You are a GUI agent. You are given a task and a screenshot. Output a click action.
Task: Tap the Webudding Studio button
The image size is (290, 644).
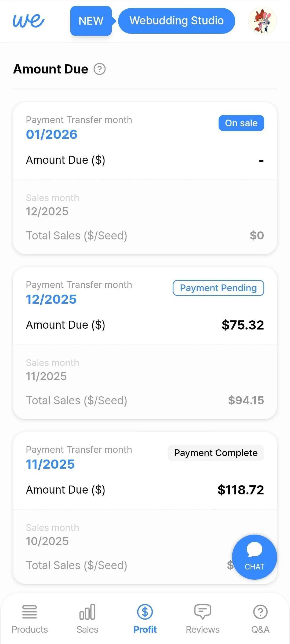click(177, 21)
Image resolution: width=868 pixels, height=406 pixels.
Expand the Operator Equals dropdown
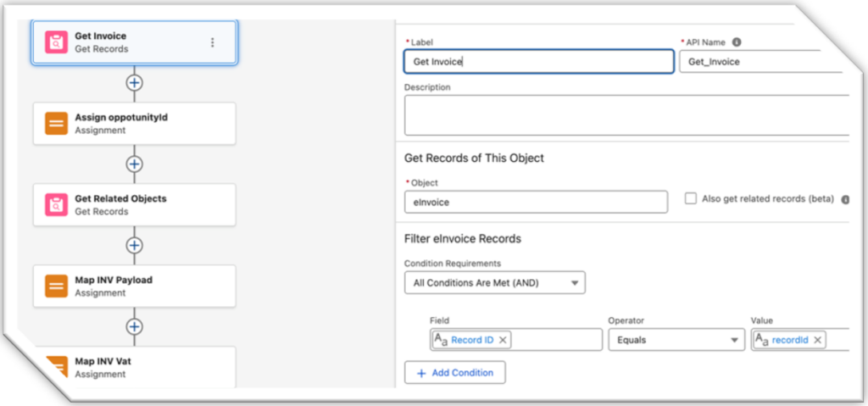(676, 340)
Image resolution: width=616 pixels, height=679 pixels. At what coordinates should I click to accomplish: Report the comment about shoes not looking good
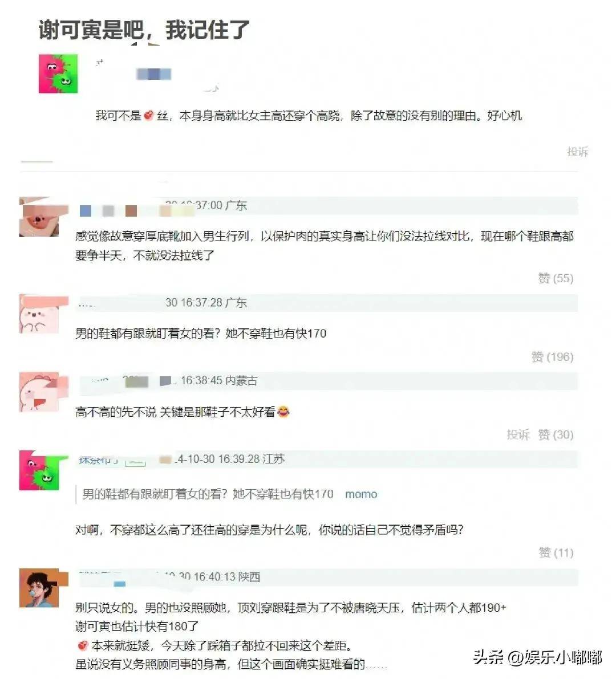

....

» **THE PROBLEM**: The material is to be written out word for word, and the pictures are to be left out.

» **SOLVED PROBLEM**:
You are a GUI agent. You are given a task and a screenshot. Output a click action.
Task: Tap the Webudding Studio button
The image size is (290, 644).
click(177, 21)
Image resolution: width=868 pixels, height=406 pixels.
Expand the Operator Equals dropdown
(676, 340)
Image resolution: width=616 pixels, height=679 pixels. At what coordinates should I click to accomplish: Report the comment about shoes not looking good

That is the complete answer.